Les deux pauvres enfants passèrent dans la douleur et l’abandon les jours qui suivirent la fatale mort. Sans un ami, sans un parent, sans aucune expérience de la vie, ne possédant aucun bien au monde, timorées d’âme au point de n’oser demander un conseil, fières au point d’éprouver une honte mortelle à traiter la moindre question d’intérêt, elles se sentirent submergées par la crainte et la mélancolie.
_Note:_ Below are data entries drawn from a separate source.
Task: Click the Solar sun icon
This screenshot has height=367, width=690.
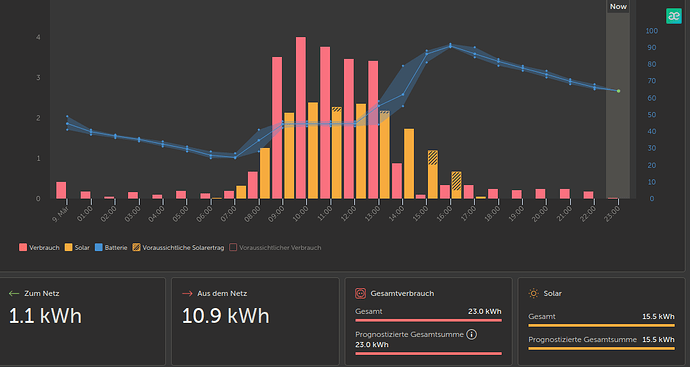Action: pos(533,293)
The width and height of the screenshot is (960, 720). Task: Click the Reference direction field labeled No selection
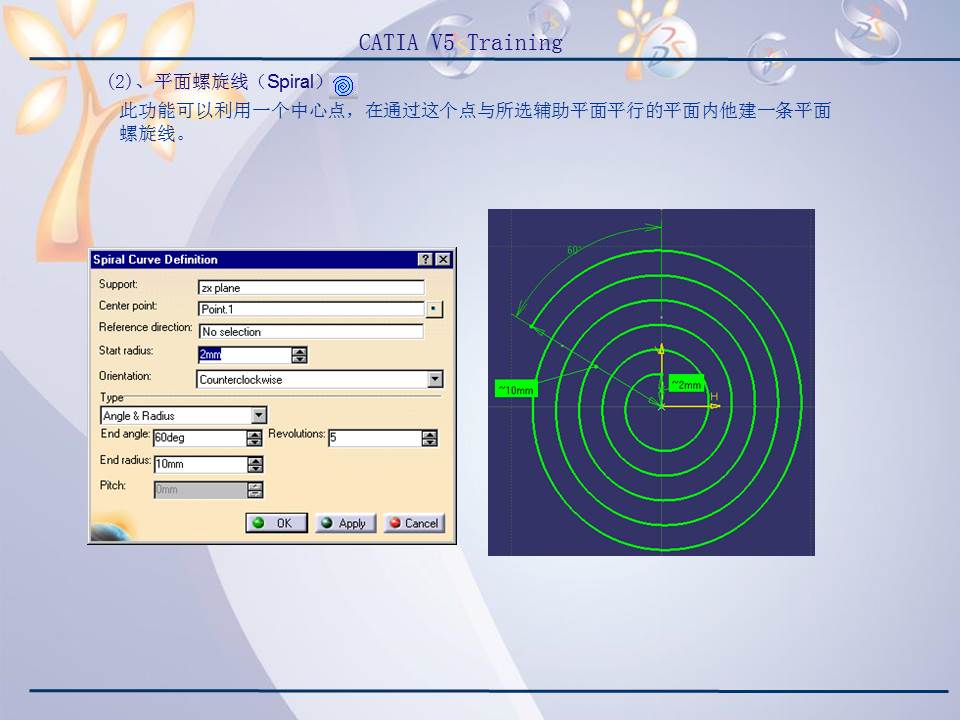coord(310,331)
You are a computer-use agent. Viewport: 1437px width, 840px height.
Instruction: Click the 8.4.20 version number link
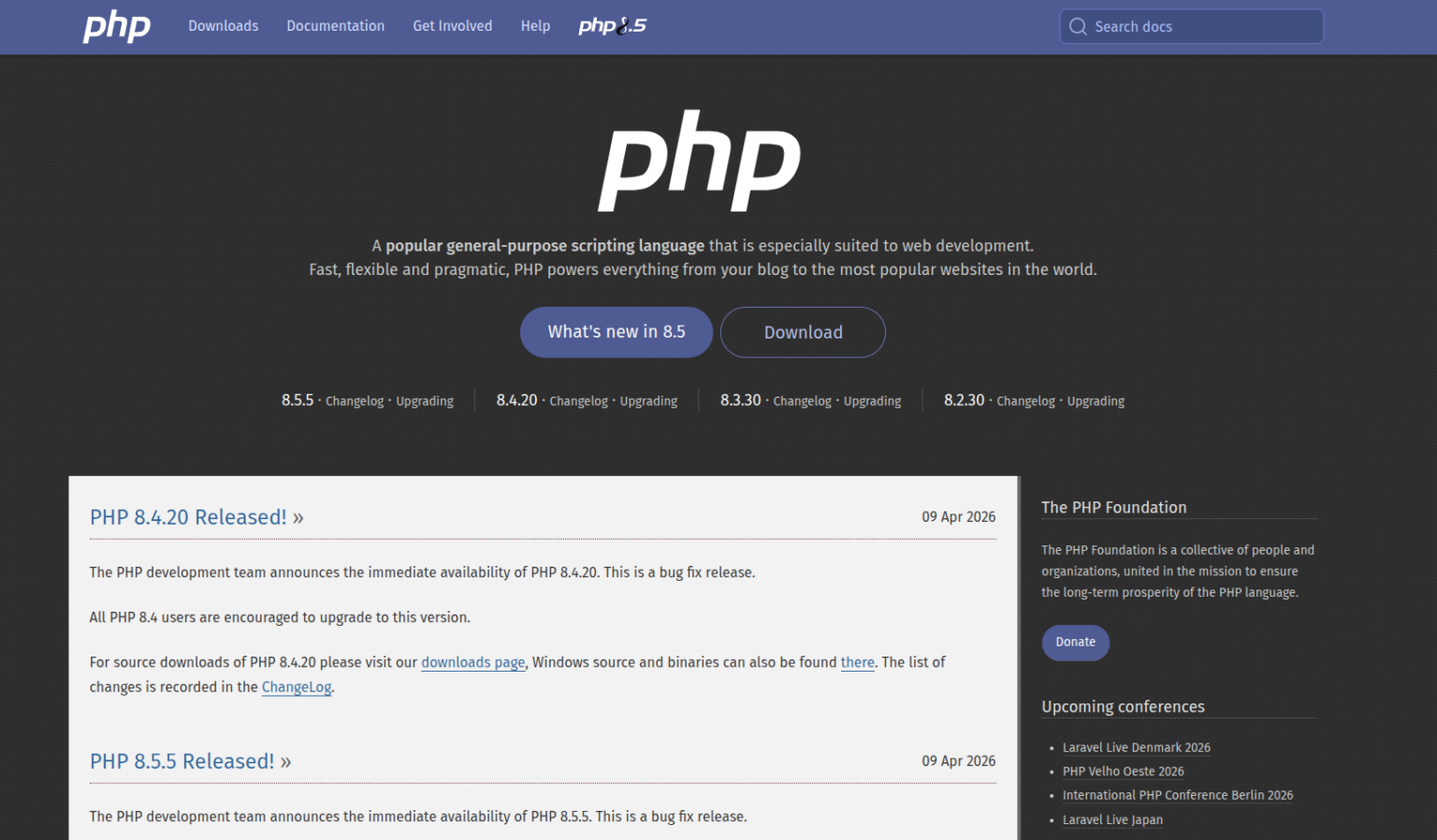point(516,399)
Pour couvrir les frais des obsèques qu’elle avait voulu très convenables, Jeffik dut réduire encore les dépenses déjà si modestes. On renvoya la bonne Lisbeth, qui partit en pleurant ; et, pour ne rien solliciter de personne, les orphelines vécurent de nourritures grossières, à peine suffisantes pour soutenir leurs forces.

Une lettre qu’elle reçut vers ce temps de Swevenmor acheva de décourager la jeune fille. Il lui disait, qu’en arrivant à Christiania il avait eu la douleur d’apprendre le second mariage de son père avec une jeune femme de réputation tapageuse dont il redoutait depuis longtemps l’influence néfaste ; que ses affaires se trouvaient bien malheureusement compliquées par cet événement qu’on lui avait tenu secret ; que si la place de sa mère était prise dans la maison, celle qu’il croyait avoir dans le cœur du vieux gentilhomme norvégien était occupée par une personne dont le pouvoir savait effacer les sentiments les plus forts. Déjà, avant cette union fatale, elle avait su faire exiler l’enfant à Saint-Paul-Église sous un prétexte futile, — disgrâce à jamais bénie, puisque, à cause d’elle, il avait trouvé son amie, son amour. — Aujourd’hui, par d’autres artifices elle retardait son bonheur. On traitait sa passion de caprice, d’enfantillage sans durée et sans avenir. — Au moins, lui disait-elle, beau-fils, attendrez-vous bien une année ! Un pareil roman ne peut sitôt prendre fin ! Augurez mieux de la fidélité de votre belle !… Mais laissez faire, vous êtes comme un merle étourdi pris au piège, heureux, si quelque bonne âme l’arrache à son lac maudit. Allons, allons, enfant gâté, vous me remercierez plus tard…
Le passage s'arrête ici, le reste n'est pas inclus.